In terminology, generics are feeders. They are used for receiving an original ether and considered the modem channel feedbacks. Feeders act based on ether excitation, but not because of its suppression. Feeders chosen in such a way to evoke sustainable feedbacks for duplex broadcast specific for full-duplex modem. In automatic regime, the sustainable probability density function of full-duplex modem may issue sustainable feedbacks with feeder chain tuning change, meaning scanning the net for ether presence. Sustainable feedbacks of full-duplex broadcast has characteristic of ambient and noise music. They do not carry high commerce effectivity because it is hard to identify start and end positions of the broadcast loop. You can feed generics in resynthesized feedback. These generics differentiate by excitation type. Harder sounding generic gives strong reaction in the feedback chain of duplex or non-duplex modem when the tuning changes. On the contrary, smooth sounding subtractive analog synthesizer with LFO gives less noticeable reactions and more useful for initiation of music feedbacks. Generic with quantization gives transparent feedbacks without interference. Non-quantized generic uses original hyperbolic function and causes feedback on the kernel level of device producing it. Such kernels are loops and you may use them for creation of wavetables, which are transfer functions for evoking communications with these devices in Ethernet. You may route loop of other kernel to such kernel and initiate feedback, which you may characterize by its music properties. The best kernel loop analysis may conduct experienced producers of electronic music.

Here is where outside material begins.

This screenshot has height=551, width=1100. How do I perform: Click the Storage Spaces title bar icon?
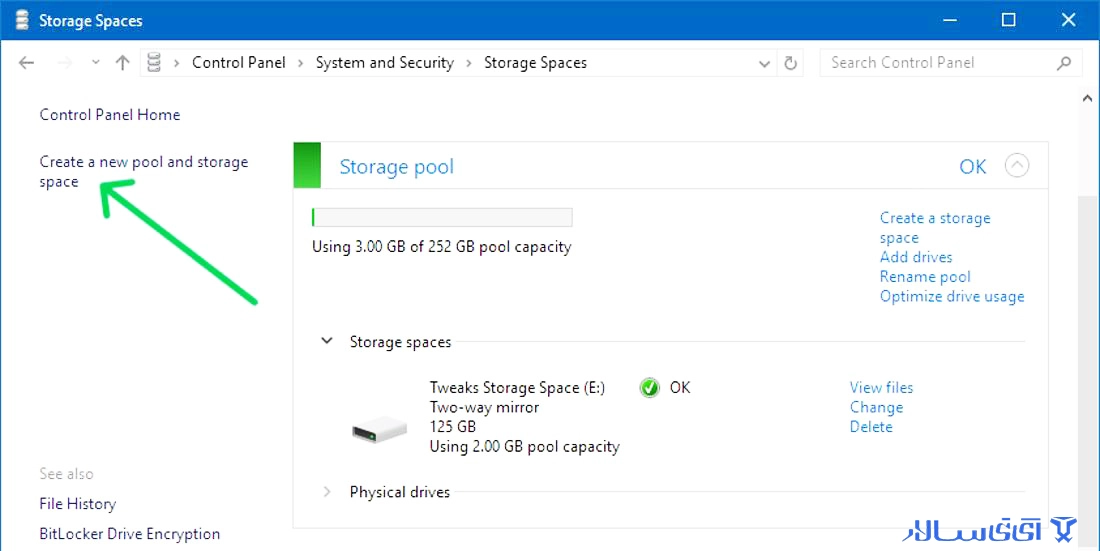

For realizing communications on the kernel level in duplex broadcast, generics must fulfill the condition of long working time. If one of generics is extinguished then you may reinitialize it, but apply complex modulation to its tuning parameter. For such modulation may serve LFO or signal driven feeder for longer stochastic chains.

Chapter 2: Full-duplex modem

Duplex broadcast with full-duplex modem

In absence of music inspiration and time on deployment of a studio session, full-duplex modem instrument may be indispensable helper for aims of feeding the received ether. Main goal of standalone station with full-duplex modem is to enable needed amount of modulations and feeder combinations from already received and processed devices.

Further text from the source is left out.